Starring:Eddie Constantine, Anna Karina, Akim Tamiroff, Jean-Louis Comolli, Michel Delahaye, Valérie Boisgel, Howard Vernon, László Szabó, Christa Lang, Jean-Pierre Léaud, Jean-André Fieschi
Director: Jean-Luc Godard
Studio: Criterion
Product Type: DVD
Editorial Review:
Amazon.com essential video
As the French New Wave was reaching its maturity and filmgoing had evolved as a favorite pastime of intellectuals and urban sophisticates, along came Jean-Luc Godard to shake up every convention and send highfalutin critics scrambling to their typewriters. 1965's Alphaville is a perfect example of Godard's willingness to disrupt expectation, combine genres, and comment on movies while making sociopolitical statements that inspired doctoral theses and left a majority of viewers mystified.

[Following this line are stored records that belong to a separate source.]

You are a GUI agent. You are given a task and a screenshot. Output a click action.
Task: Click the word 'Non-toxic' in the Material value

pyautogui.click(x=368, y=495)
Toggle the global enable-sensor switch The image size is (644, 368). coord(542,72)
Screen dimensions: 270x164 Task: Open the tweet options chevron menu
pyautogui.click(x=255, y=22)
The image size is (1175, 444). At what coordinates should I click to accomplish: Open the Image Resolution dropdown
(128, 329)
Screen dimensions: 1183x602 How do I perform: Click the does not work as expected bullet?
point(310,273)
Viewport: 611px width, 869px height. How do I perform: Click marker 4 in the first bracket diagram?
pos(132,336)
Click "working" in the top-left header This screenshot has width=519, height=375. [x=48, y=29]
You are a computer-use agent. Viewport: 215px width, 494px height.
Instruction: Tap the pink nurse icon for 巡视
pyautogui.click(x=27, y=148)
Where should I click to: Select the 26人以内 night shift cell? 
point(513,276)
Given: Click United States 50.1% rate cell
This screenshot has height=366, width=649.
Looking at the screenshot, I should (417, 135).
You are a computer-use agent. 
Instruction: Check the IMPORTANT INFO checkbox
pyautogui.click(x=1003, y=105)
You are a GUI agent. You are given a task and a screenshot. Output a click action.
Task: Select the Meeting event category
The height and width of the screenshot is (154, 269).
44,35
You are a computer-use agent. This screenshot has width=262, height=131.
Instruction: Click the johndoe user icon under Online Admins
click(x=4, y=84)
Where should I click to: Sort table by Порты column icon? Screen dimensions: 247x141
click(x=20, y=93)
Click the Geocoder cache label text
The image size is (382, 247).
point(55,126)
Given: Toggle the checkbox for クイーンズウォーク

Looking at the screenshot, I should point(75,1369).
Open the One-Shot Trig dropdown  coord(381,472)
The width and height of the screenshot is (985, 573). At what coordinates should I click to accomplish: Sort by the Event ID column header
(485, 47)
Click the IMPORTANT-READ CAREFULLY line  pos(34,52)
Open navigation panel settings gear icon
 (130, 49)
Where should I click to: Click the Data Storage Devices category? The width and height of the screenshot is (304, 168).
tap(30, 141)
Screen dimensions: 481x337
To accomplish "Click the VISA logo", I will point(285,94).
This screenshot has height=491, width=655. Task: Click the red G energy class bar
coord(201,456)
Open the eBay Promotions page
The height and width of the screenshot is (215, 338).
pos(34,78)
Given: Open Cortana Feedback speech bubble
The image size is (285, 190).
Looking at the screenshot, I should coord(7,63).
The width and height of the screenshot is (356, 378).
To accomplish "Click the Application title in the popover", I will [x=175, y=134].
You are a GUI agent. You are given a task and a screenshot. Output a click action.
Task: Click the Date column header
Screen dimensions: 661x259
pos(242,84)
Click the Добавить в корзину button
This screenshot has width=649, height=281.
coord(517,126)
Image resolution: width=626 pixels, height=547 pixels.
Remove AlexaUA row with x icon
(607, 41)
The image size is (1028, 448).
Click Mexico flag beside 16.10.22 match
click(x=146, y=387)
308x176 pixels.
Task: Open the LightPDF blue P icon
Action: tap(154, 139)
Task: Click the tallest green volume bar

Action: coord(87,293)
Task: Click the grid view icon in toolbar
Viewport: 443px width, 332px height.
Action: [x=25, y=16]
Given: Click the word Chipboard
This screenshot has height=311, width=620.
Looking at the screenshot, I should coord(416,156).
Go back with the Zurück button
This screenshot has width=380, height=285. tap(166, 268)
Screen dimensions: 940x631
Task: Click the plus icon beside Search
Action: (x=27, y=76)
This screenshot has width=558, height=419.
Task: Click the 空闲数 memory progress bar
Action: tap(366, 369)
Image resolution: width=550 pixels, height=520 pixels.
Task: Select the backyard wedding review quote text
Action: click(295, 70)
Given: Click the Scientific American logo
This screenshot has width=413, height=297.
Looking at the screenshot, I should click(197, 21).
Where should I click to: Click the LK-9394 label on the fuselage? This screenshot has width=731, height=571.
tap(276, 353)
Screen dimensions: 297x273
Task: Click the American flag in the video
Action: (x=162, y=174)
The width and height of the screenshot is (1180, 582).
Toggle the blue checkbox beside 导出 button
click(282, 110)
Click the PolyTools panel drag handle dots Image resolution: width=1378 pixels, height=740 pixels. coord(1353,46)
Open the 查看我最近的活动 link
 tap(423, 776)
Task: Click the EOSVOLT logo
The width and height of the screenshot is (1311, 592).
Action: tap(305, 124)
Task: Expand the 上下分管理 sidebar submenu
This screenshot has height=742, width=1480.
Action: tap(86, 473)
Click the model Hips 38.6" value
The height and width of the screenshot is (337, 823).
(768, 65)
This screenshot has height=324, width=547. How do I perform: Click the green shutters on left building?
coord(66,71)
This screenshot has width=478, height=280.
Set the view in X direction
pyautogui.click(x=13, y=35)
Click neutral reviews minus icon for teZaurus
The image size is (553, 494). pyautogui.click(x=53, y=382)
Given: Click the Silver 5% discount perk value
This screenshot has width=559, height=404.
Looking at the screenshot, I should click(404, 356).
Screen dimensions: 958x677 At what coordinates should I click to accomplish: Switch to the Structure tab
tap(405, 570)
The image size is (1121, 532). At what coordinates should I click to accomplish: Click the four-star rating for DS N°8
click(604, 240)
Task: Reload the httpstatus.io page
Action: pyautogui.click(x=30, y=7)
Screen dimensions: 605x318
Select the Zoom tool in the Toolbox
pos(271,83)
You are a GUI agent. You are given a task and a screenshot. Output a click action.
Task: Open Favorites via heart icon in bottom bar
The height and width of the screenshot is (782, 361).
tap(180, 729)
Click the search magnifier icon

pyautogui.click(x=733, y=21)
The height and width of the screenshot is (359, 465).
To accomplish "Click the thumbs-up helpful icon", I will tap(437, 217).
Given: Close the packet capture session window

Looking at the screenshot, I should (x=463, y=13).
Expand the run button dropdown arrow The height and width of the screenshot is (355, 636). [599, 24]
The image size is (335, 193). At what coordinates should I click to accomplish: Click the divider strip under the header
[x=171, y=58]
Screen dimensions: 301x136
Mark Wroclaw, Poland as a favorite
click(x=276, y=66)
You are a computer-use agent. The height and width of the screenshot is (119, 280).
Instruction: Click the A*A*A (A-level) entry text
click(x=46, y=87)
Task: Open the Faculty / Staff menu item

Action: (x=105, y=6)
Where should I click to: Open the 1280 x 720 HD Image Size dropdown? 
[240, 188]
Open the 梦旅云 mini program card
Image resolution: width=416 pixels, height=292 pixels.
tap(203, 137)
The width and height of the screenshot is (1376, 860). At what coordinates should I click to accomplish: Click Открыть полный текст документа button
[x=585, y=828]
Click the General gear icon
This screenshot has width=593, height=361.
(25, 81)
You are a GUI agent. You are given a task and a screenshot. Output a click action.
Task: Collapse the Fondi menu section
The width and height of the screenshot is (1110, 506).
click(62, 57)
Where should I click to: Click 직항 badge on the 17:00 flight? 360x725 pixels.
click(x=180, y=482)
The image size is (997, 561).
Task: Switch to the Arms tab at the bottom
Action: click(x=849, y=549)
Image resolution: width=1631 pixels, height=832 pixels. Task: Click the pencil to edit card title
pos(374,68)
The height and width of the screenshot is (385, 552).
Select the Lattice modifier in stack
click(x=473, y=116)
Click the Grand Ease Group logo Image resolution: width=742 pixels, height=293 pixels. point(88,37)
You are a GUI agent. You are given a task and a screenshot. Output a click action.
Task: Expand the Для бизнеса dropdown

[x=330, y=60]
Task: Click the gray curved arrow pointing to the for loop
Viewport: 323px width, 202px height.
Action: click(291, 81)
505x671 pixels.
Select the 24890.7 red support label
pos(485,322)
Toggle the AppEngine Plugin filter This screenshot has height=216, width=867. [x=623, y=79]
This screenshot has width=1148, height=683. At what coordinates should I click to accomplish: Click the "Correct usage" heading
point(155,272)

Part science fiction and part hard-boiled detective yarn, Alphaville presents a futuristic scenario using the most modern and impersonal architecture that Godard could find in mid-'60s Paris. A haggard private eye (Eddie Constantine) is sent to an ultramodern city run by a master computer, where his mission is to locate and rescue a scientist who is trapped there. As the story unfolds on Godard's strictly low-budget terms, the movie tackles a variety of topics such as the dehumanizing effect of technology, willful suppression of personality, saturation of commercial products, and, of course, the constant recollection of previous films through Godard's carefully chosen images. For most people Alphaville, like many of the director's films, will prove utterly baffling. For those inclined to dig deeper into Godard's artistic intentions, the words of critic Andrew Sarris (quoted from an essay that accompanies the Criterion Collection DVD) will ring true: "To understand and appreciate Alphaville is to understand Godard, and vice versa." --Jeff Shannon
Description
A cockeyed fusion of science fiction, pulp characters, and surrealist poetry, Godard's irreverent journey to the mysterious Alphaville remains one of the least conventional films of all time. Eddie Constantine stars as intergalactic hero Lemmy Caution, on a mission to kill the inventor of fascist computer Alpha 60. Criterion's edition of this seminal film features a new digital transfer.
Average customer rating:
- One of the most unique, moving, and poetic science fiction films ever made...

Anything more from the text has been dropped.